At one point late in the morning Kurt thanked me for keeping my cool when the scabs appeared. We sat in my pickup truck and talked over strategy. He’d tried talking to the superintendent of schools informally. No dice. “They’re hoping for a below-zero cold wave to break the strike,” Kurt said. He sipped coffee from a Styrofoam cup. “Bastards better not underestimate us.”
At three my relief showed up. Scott had a photo shoot all day for a fashion magazine. I picked him up on Michigan Avenue in front of the Art Institute.
At five we met Neil for dinner at Genesee Depot. First I asked Neil about Lesbians for Freedom and Dignity, the group Priscilla had mentioned.
He said they were women who’d formed a sort of street gang. Years ago, tired of wimpy men not taking back the streets from rapists and gay bashers, they started patrolling. At first it was three or four of them coming to people’s rescue. Over the years they’d grown more and more violent. “Lesbian Radicals from Hell.” He snorted. “I don’t care what they call themselves, that’s what they are, and as humorous as the name sounds,
they’re dangerous.” Police suspected them of bombing church rectories in which pro-life activists held meetings. You heard about the bombing at the chancery a few weeks ago?” Neil asked.
We nodded our heads. A security guard had died in the explosion.
“I have no proof,” Neil said, “but I think they were behind it.” He’d suspected Priscilla of being one of the guiding lights of the group for some time.
We asked about the break-ins at the Gay Tribune. He said there’d been three in the past year, each more destructive than the last. Neil believed Priscilla or Monica or both knew who was doing it, but he had no proof.
We speculated on what information Bartholomew might have had for us. Over dessert I pressed him for more information about Priscilla and the Lesbians for Freedom and Dignity.
“Publicly they disrupt things, but only on a sporadic basis. You’ve met Priscilla at close to her tamest. You can’t imagine a roomful of such women.”
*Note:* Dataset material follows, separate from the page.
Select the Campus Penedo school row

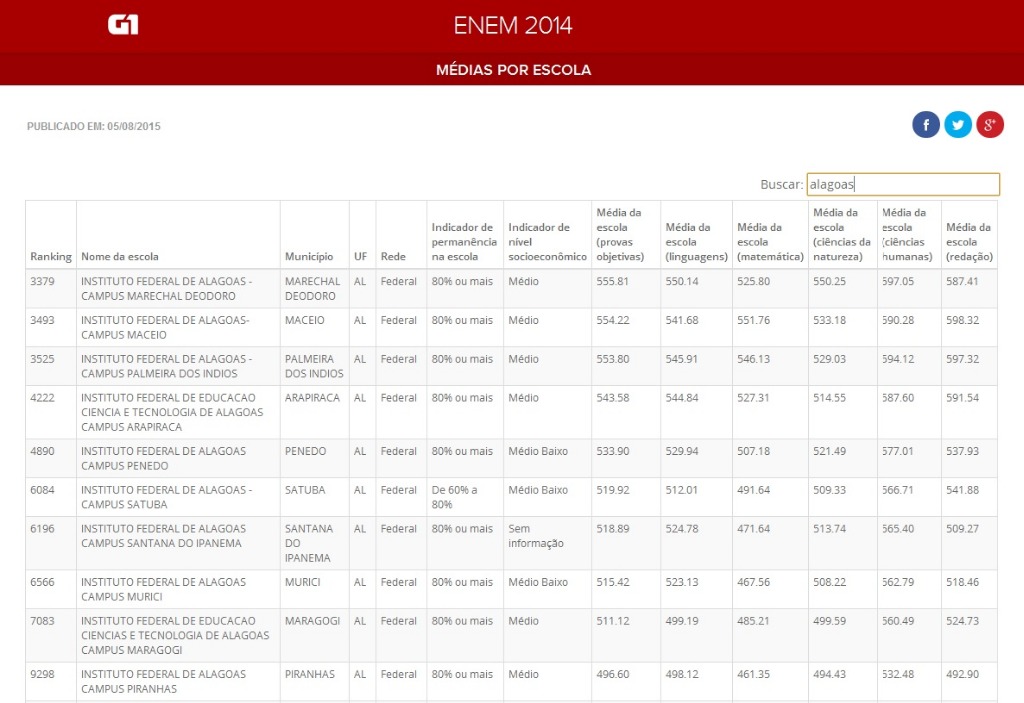pos(163,458)
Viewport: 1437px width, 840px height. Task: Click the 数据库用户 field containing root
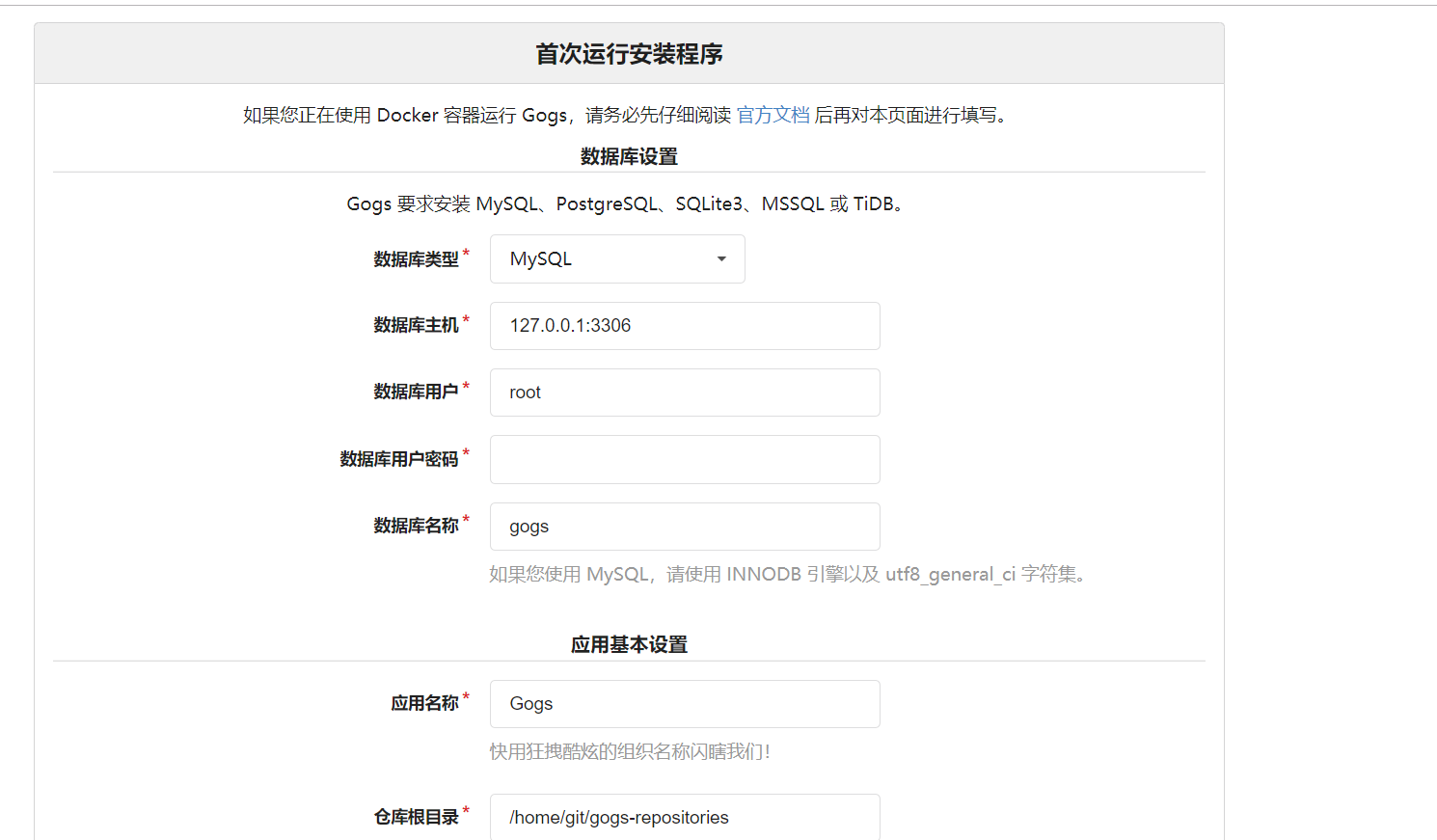click(684, 393)
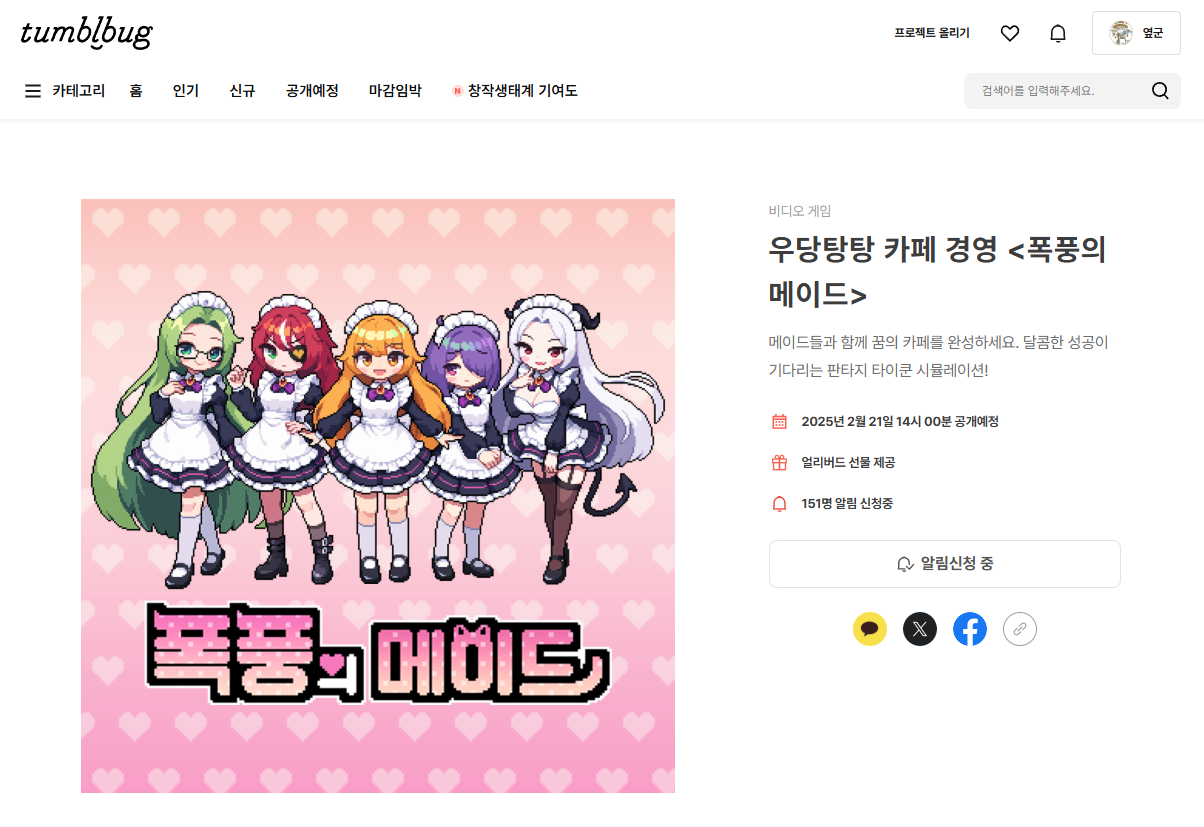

He explained that the group might not surface for months at a time. Then, for several weeks, five or six would show up at every community meeting or service, demanding equal representation for women and all minority groups, being horrified if your meeting wasn’t wheelchair accessible, insisting that pro-choice and the ERA be put on the agenda, demanding liaisons with the feminist community, asking for co-chairpersonships, co-treasurers, co-secretaries, two for every office, male and female, on down the line.
“Why not say yes?” I asked after he finished his litany.
I got puzzled looks from both of them. I said, “Put them on every board and committee. No one could possibly attend all those meetings and do all that work.”
Neil laughed. “They wouldn’t do the work even if they did show up.”
“They’re nuts,” Scott said.
I watched Neil wince in unaccustomed agreement with Scott. “That, and they’re dangerous.”
“Surely only to themselves if their keepers give them sharp objects,” I said.